It's Oscar time this weekend, and once again my good friend Rob has somehow avoided being nominated again for the 46th year in a row. He keeps running afoul of those pesky AMPAS requirements that stipulate that a nominee must act, direct, produce, write, do sound, costumes, or design a film production. Rob unfortunately did not get a chance to do any of that this past year. So we send our personal consolations to him with the reminder that Spielberg may win a statuette, but he certainly won't win anything in the cactus and succulent division at the Philadelphia Flower Show! In that division, Rob will probably clean up!
Anyway, I do have some thoughts on this year’s best picture nominees. I have not seen any of these films for one reason or another, but I feel I can furnish a knee-jerk reaction to these films and their attendant award hype. Besides, if I had seen them I would be obligated to critique the films on such boring things as artistic merit and so forth. Who wants to read something like that?
The first best picture nominee: "Brokeback Mountain" Many people are under the assumption that, if this wins best picture, a huge earthquake will swallow whole the Sodom and Gomorrah known as Hollywood, their children will be made sterile, and their wives will turn into pillars of salt. Many people are narrow-minded morons. Still, we should note that the title itself does not really describe the storyline, but rather a soaring, majestic location far above the everyday prejudices and foibles of society. Or it could also suggest that the filmmakers settled on this title once they found out "Bronco Billy's Hot Monkey Love" had already been taken.
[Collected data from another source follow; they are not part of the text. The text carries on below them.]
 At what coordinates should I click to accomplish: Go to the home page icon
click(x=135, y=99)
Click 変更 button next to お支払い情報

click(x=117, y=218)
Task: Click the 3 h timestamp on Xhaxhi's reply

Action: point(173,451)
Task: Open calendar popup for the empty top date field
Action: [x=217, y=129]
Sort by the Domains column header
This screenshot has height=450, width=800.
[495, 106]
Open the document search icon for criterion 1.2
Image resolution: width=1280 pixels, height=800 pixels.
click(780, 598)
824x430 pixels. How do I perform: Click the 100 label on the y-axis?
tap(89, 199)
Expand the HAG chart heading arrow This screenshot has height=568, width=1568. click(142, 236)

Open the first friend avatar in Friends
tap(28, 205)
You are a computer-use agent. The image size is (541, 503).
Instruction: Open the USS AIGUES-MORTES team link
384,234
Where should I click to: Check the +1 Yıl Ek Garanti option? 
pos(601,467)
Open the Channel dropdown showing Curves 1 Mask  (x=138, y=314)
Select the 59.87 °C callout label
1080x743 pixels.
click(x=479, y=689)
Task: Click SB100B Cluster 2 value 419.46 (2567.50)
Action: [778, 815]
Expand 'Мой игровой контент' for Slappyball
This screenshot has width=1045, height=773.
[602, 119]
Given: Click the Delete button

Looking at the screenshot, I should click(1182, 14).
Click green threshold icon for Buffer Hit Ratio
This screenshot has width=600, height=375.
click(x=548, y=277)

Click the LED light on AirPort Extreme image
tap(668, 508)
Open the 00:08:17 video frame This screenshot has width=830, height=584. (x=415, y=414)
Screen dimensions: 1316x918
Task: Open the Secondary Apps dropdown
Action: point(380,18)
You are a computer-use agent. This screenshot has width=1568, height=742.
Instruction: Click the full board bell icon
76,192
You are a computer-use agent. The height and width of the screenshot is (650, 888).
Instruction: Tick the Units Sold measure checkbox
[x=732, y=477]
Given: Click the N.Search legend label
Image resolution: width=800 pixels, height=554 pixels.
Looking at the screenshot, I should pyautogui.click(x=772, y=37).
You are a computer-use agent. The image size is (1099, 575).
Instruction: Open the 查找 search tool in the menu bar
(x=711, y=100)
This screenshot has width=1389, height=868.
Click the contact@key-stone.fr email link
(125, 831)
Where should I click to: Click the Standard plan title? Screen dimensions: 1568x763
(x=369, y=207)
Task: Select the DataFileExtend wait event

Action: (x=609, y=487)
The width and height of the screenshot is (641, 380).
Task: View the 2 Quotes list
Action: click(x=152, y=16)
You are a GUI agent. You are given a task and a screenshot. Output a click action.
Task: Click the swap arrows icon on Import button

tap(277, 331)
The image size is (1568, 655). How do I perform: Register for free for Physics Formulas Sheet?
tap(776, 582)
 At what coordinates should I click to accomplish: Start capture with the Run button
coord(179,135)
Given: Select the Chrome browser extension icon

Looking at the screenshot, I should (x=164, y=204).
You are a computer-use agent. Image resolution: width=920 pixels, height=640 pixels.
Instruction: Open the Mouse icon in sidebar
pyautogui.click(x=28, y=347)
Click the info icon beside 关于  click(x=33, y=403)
All kidding aside, we should remind ourselves that this film is a love story, no more, no less. It's a major chick film! What's the big deal?
The next nominee: "Capote" I know Capote for three things: "Breakfast at Tiffany’s," "In Cold Blood," and as a guest shot on the Sonny and Cher show in 1974. My, how the mighty had fallen! This film details his relationship with one of the killers he profiled in "In Cold Blood". This will probably be recognized as a tour de force for its lead actor, Phillip Seymour Hoffman.
The next nominee: “Crash”Okay, so now we’ve reduced the American melting pot experience down to a sound effect. Allow me to add, “Boom, bam, tinkle, biff, and pow.”
The next nominee: "Good Night and Good Luck" It is so nice to see a hard-driven, chain-smoking crusading journalist like Edward R Murrow take time out from exposing conservatives (who are themselves exposing Communists without due process) to wish us a restful night and a wonderful time tomorrow. Thanks, Mr. Murrow, wherever you are!
The final nominee: "Munich" Another dramatic chapter in the story about anti-Semitism in our lifetime. This one uses a massacre at the 1972 Olympics in Germany as its launching point. As a third generation German-American, I should probably say: "All right! Enough already! We get it! We were bad people! We elected a raging hate monger nutjob as our leader in 1933, but it's over! Germany didn't create hatred, and it didn't magically go away when the Third Reich self-destructed. Let Germany alone! Heck, we've got so many Nazis, neo- Nazis and bigots on our own American soil that we make Hitler’s Luftwaffe and Gestapo look like the Keystone Kops! Come on, Mr. Spielberg, focus your cameras on our own American-bred hatred for a change!"